• [TASK ITEM] Would you restate, word for word, only the lines starting at the one with "You are a computer-use agent." and ending with the final line of the entries below? Pictures stay out.

• [Records from a data collection]
◆ ◆ ◆ ◆ ◆ ◆ ◆

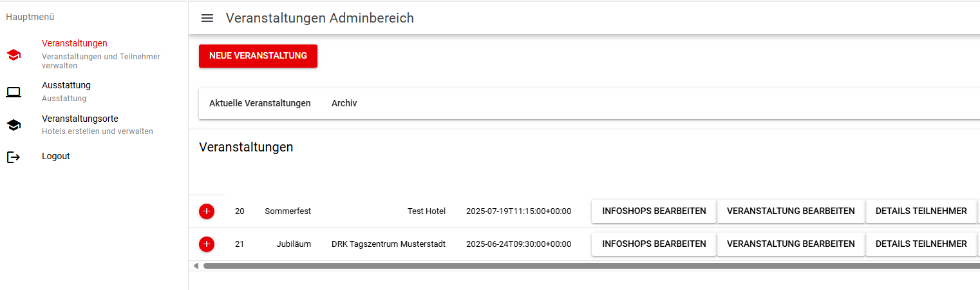Click the red graduation cap Veranstaltungen icon
The width and height of the screenshot is (980, 290).
pos(14,55)
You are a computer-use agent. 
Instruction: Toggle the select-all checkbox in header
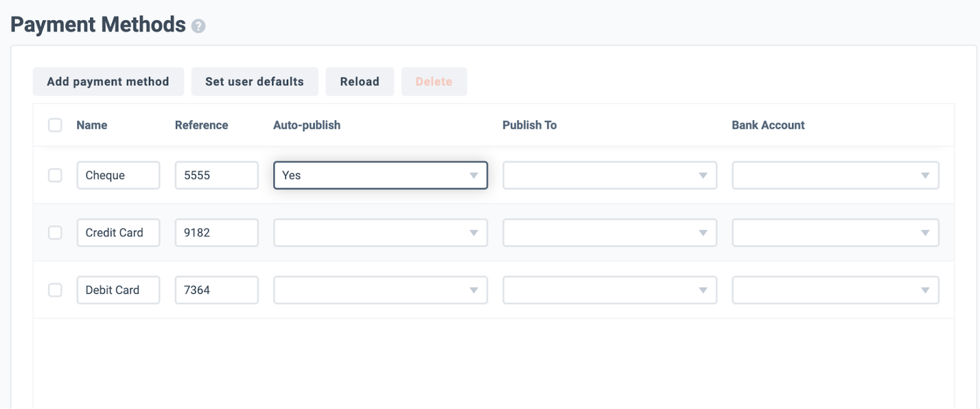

◆ ◆ ◆ ◆ ◆ ◆ ◆

• [WRITTEN ANSWER]
You are a computer-use agent. 
Instruction: Toggle the select-all checkbox in header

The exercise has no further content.